# [Prompt]
Pull out each line of the records that contains the string "resolution", and copy those lines with no changes.

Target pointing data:
..............................
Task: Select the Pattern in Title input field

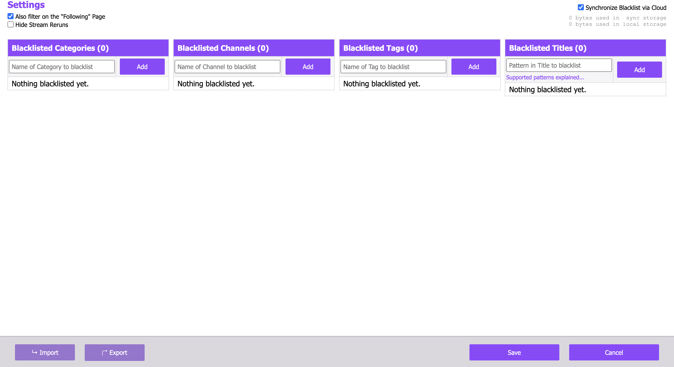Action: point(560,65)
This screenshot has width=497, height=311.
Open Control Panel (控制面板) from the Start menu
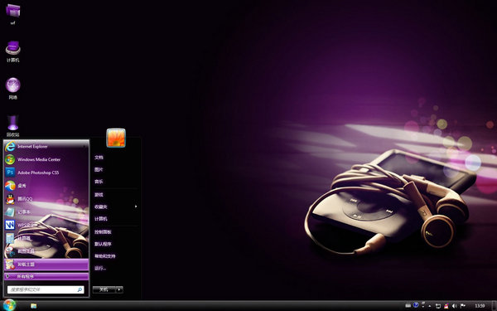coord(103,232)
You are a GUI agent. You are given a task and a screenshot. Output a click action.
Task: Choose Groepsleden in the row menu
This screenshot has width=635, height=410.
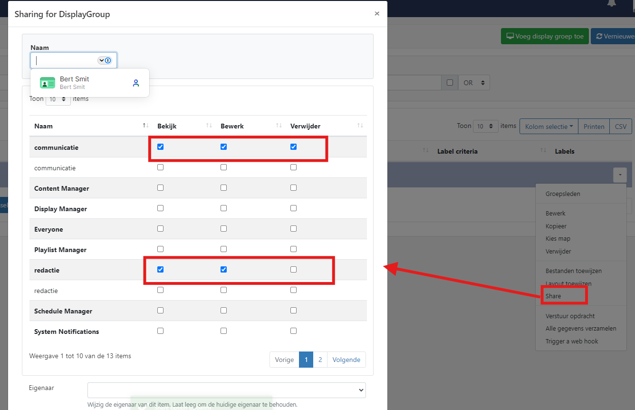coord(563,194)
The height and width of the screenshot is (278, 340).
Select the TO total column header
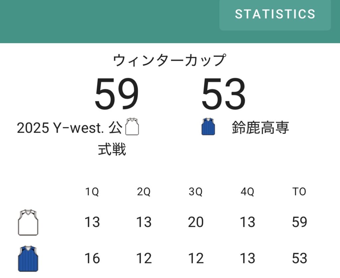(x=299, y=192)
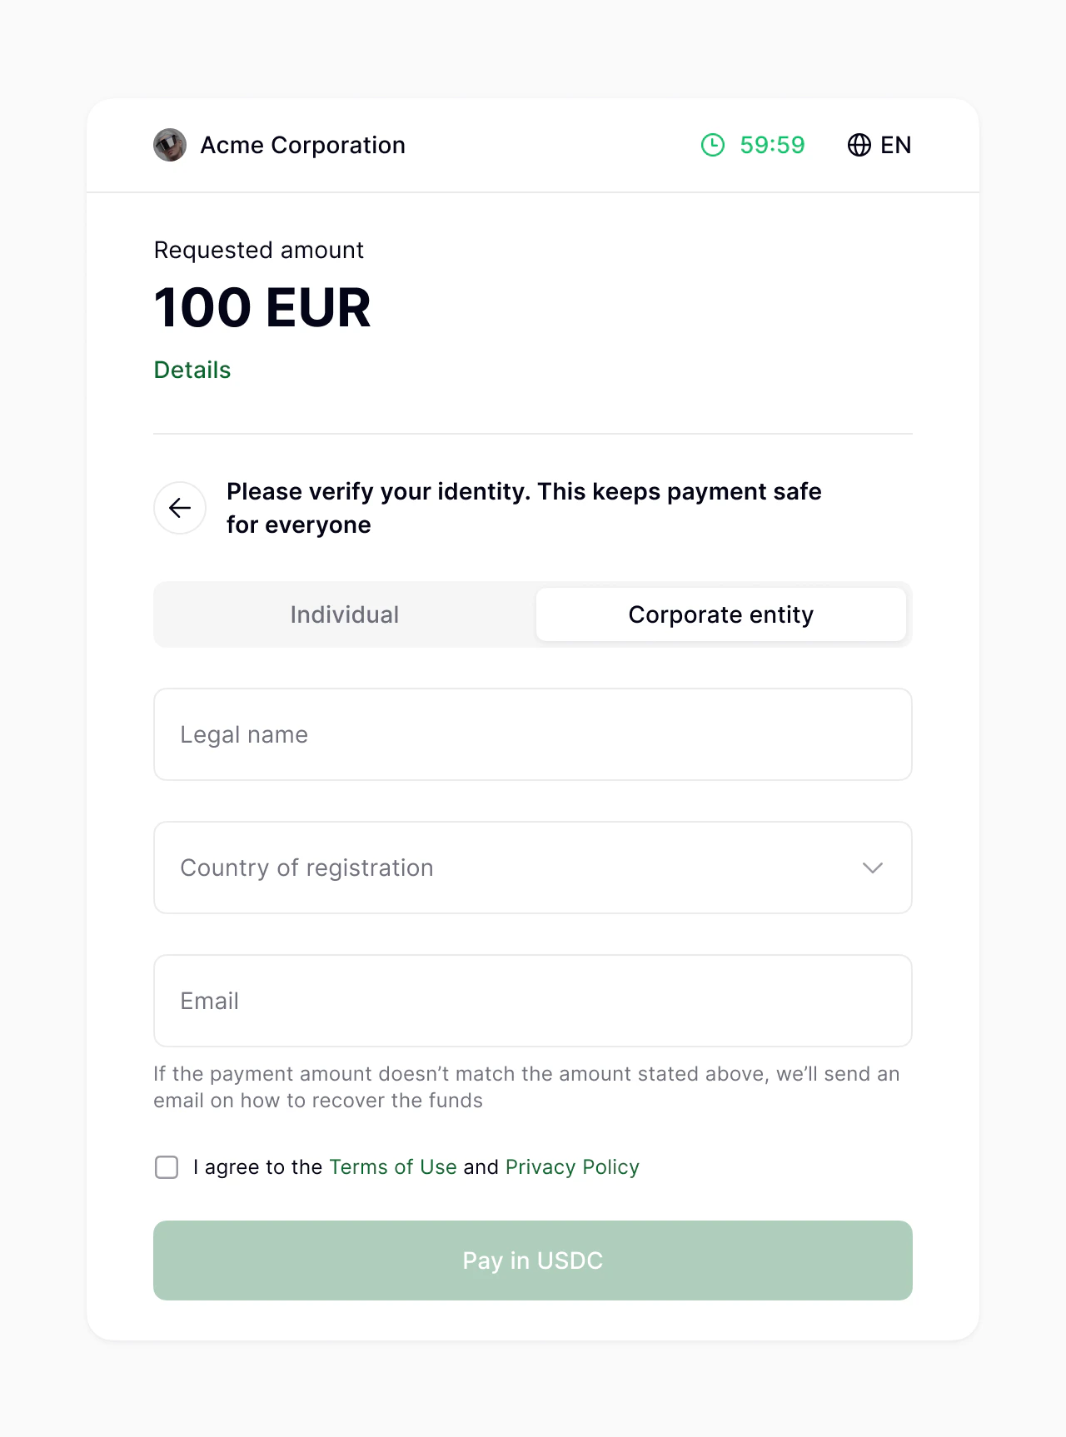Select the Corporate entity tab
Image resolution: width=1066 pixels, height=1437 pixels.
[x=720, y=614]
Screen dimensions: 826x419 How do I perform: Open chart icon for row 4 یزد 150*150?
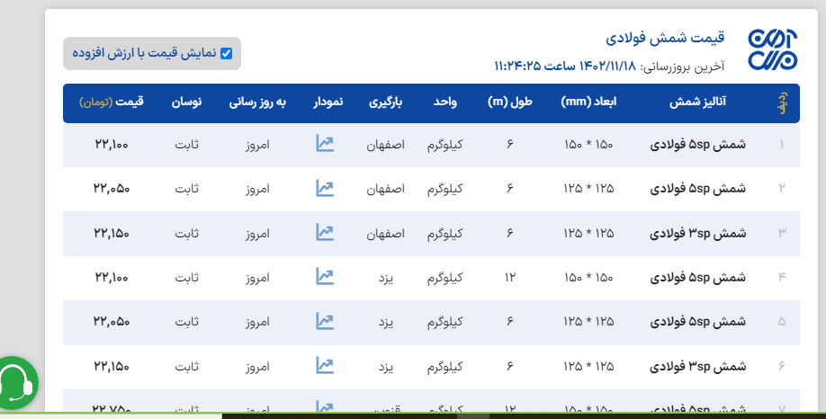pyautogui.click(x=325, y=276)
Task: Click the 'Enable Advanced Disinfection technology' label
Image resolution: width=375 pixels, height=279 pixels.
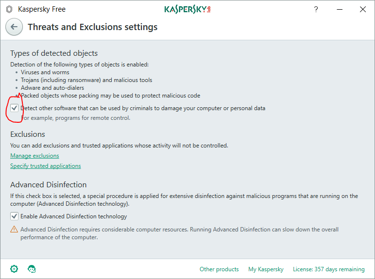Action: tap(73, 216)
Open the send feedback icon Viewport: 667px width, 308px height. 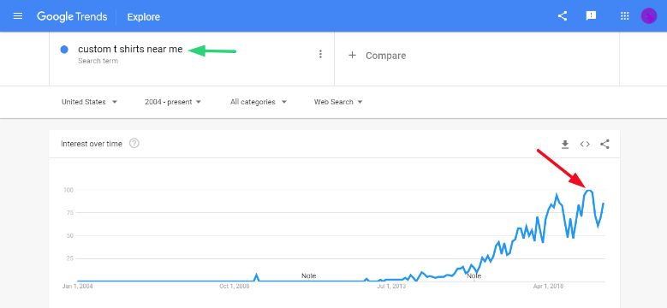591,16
..............................
# [Solution for this task]
Image resolution: width=1066 pixels, height=1437 pixels.
Image resolution: width=375 pixels, height=279 pixels.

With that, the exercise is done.